D. Jury Verdicts and Sentencing
On February 5, 2009, the jury rendered its verdict, finding defendant guilty on all three counts. The jury also found true the allegations that defendant had committed the offenses on more than one victim.
The sentencing hearing took place on March 13, 2009. Before sentencing defendant, the court held a hearing on his motion to dismiss on the ground of precharging delay. The court denied the motion after finding, based on all of the trial evidence, that the precharging delay had caused no actual prejudice to defendant’s ability to present a defense. Thereafter, the trial court sentenced defendant to a total term of 40 years to life, consecutive to a determinate term of eight years.
III. DISCUSSION
A. Precharging Delay
Defendant’s first contention on appeal is that the trial court erred in denying his motion to dismiss the information on the ground of precharging delay, because the delay resulted in a violation of his due process rights.

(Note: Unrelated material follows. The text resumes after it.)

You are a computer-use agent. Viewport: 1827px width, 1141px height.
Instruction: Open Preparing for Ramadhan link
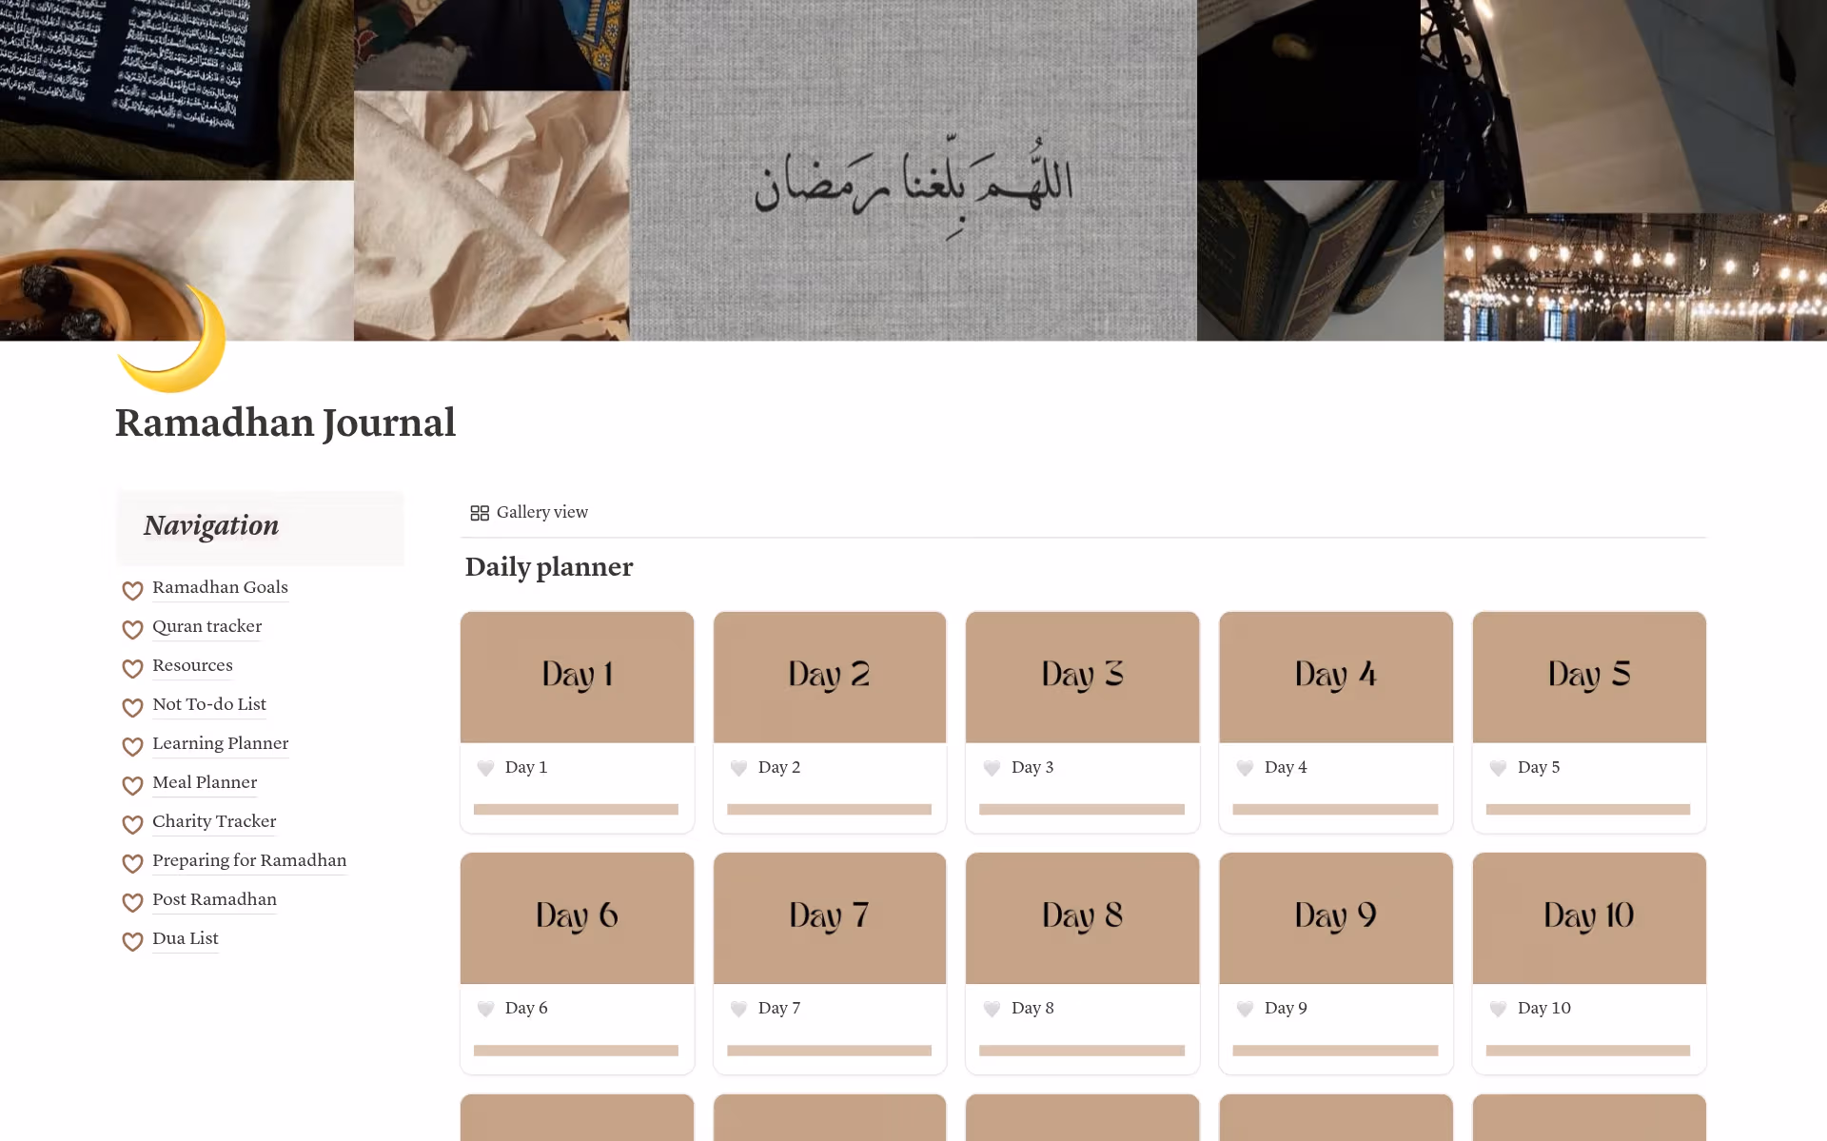click(x=249, y=860)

In People v. Nelson (2008) 43 Cal.4th 1242 (Nelson), the California Supreme Court stated the following general standard for determining whether a defendant’s due process rights were violated by precharging delay: “Although precharging delay does not implicate speedy trial rights, a defendant is not without recourse if the delay is unjustified and prejudicial. ‘[T]he right of due process protects a criminal defendant’s interest in fair adjudication by preventing unjustified delays that weaken the defense through the dimming of memories, the death or disappearance of witnesses, and the loss or destruction of material physical evidence.’ [Citation.] Accordingly, ‘[d]elay in prosecution that occurs before the accused is arrested or the complaint is filed may constitute a denial of the right to a fair trial and to due process of law under the state and federal Constitutions. A defendant seeking to dismiss a charge on this ground must demonstrate prejudice arising from the delay. The prosecution may offer justification for the delay, and the court considering a motion to dismiss balances the harm to the defendant against the justification for the delay.’ [Citation.]” (Id. at p. 1250; People v. Catlin (2001) 26 Cal.4th 81, 107.)

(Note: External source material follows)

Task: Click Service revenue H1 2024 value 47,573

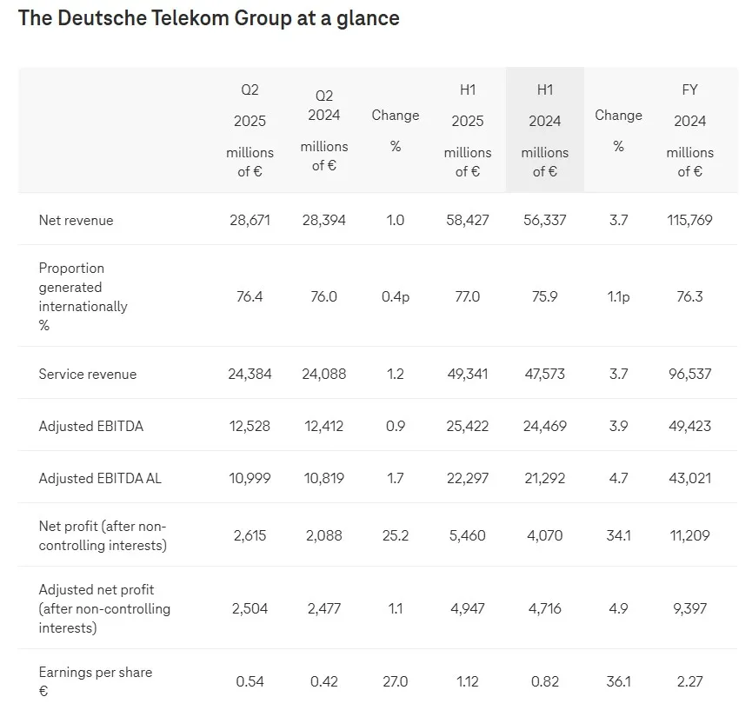Action: (545, 374)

Nelson also clarified the California standard for establishing a due process violation based on precharging delay. “[U]nder California law, negligent, as well as purposeful, delay in bringing charges may, when accompanied by a showing of prejudice, violate due process. This does not mean, however, that whether the delay was purposeful or negligent is irrelevant.” (Nelson, supra, 43 Cal.4th at p. 1255.) “Purposeful delay to gain an advantage is totally unjustified, and a relatively weak showing of prejudice would suffice to tip the scales towards finding a due process violation. If the delay was merely negligent, a greater showing of prejudice would be required to establish a due process violation.” (Id. at p. 1256.)

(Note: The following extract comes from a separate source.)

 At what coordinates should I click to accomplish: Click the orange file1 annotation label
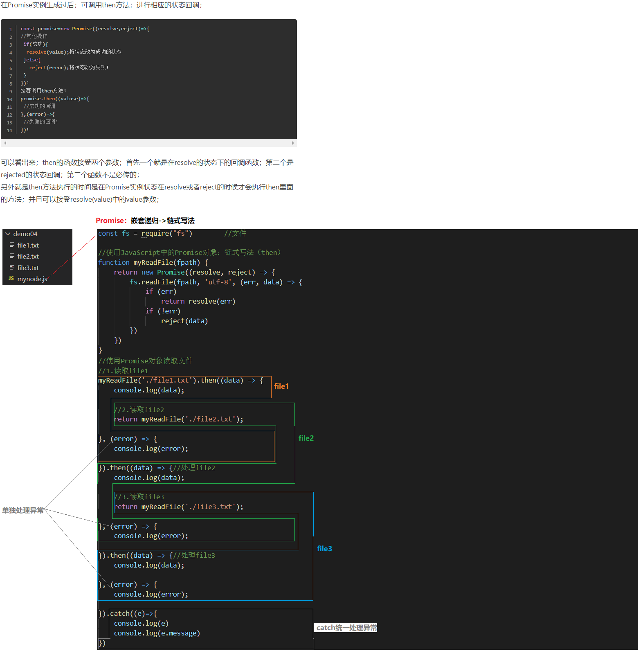coord(281,386)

Whether the precharging delay was unreasonable and prejudicial to the defendant is a question of fact. (People v. Mirenda (2009) 174 Cal.App.4th 1313, 1330.) Accordingly, the standard of review is whether the trial court’s order denying the defendant’s motion to dismiss on the ground of precharging delay is supported by substantial evidence. (Ibid.)
In the present case, the trial court denied defendant’s motion to dismiss after finding that the delay had not been prejudicial to defendant’s ability to present a defense. The trial court reasoned as follows: “I have heard the evidence in this case. It is still fresh in my memory. I’m going to deny the motion to dismiss for violation of due process based on prosecution delay basically for the reason that I don’t see any actual prejudice. [¶] After listening to the case on behalf of the defendant, a fairly long period of time has passed since the crimes occurred. [¶] However, the general key points of the case remain the same and are consistent. Two victims that testified at the time of the initial crime. They gave a description of the defendant and a description of the crime, and the key evidence was DNA for purposes of identification. [¶] Also one of the witnesses gave a description that was eventually memorialized at that time by a police sketch that also remains the same. The DNA evidence did not appear to be contaminated or in any way compromised by the passage of time. [¶] [There does] not appear to be any prejudice as to the defendant’s ability to present a defense. [Defendant] took the stand, testified. He had a very detailed memory of the events in question. I think it is fair to say the jury did not believe that detailed memory, but he certainly did not indicate that there was any loss of memory as to critical issues in the case. [¶] Instead he gave a detailed description of the events in the case, so I just don’t find a showing of actual prejudice on behalf of the defense. [¶] This was a case where two victims testified. There was no identification of that person until several years ago when the DNA came. That DNA evidence was the same in 2003 as [it] was in 2009 at this trial. That will be the court’s ruling.”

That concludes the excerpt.